Copy each of the entries below word for word, omitting the pictures.

────

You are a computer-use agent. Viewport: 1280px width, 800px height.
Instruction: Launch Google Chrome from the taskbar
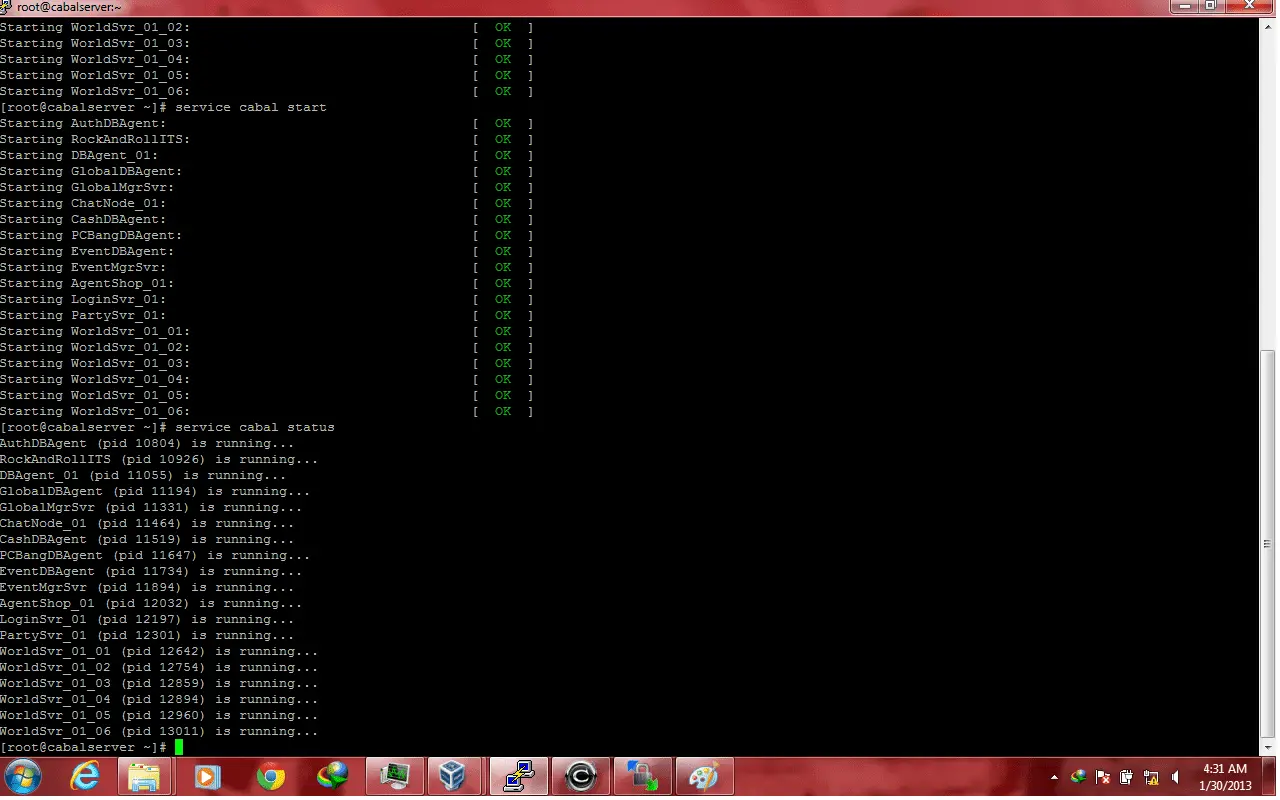[270, 776]
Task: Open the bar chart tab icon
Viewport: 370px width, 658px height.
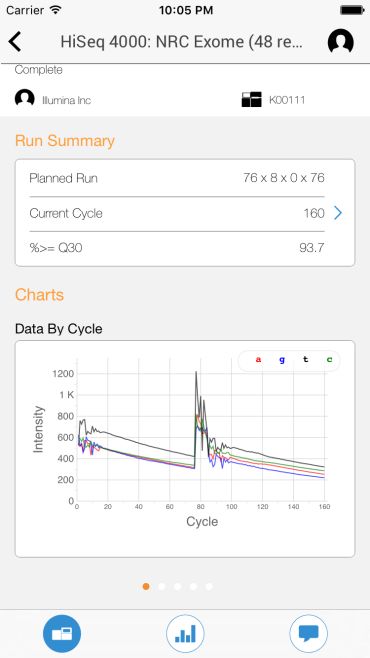Action: coord(185,633)
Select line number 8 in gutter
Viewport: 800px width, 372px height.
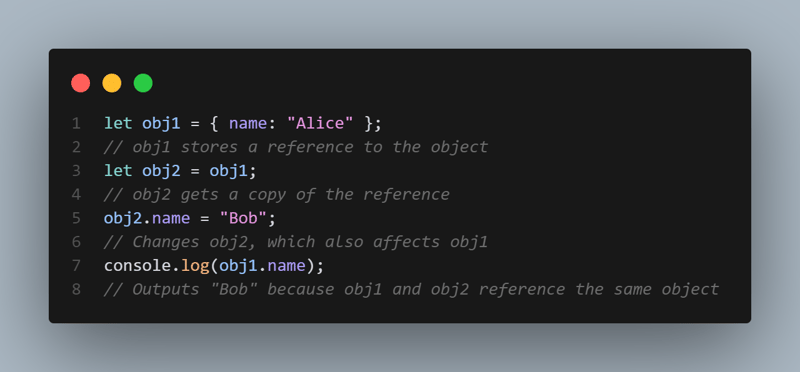tap(76, 289)
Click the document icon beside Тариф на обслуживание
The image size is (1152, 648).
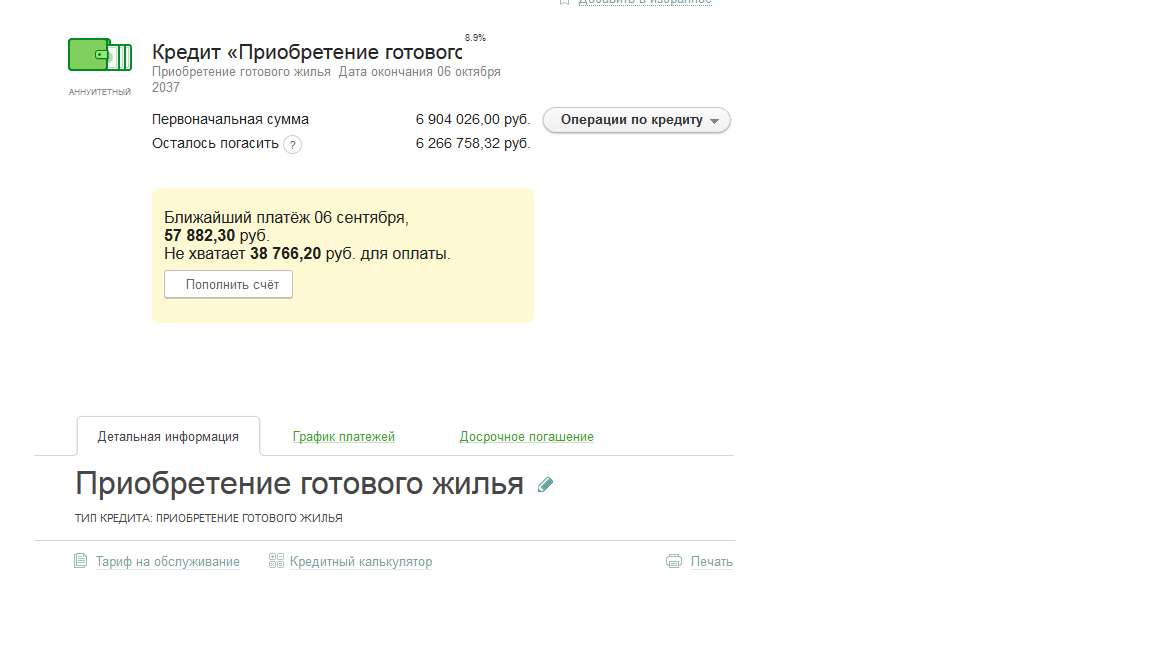tap(81, 561)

────

SOLUTION
You are a computer-use agent. Viewport: 1280px width, 800px height.
Instruction: Launch Google Chrome from the taskbar
[270, 776]
Task: Open the bar chart tab icon
Viewport: 370px width, 658px height.
Action: coord(185,633)
Select line number 8 in gutter
Viewport: 800px width, 372px height.
tap(76, 289)
Click the document icon beside Тариф на обслуживание
The image size is (1152, 648).
tap(81, 561)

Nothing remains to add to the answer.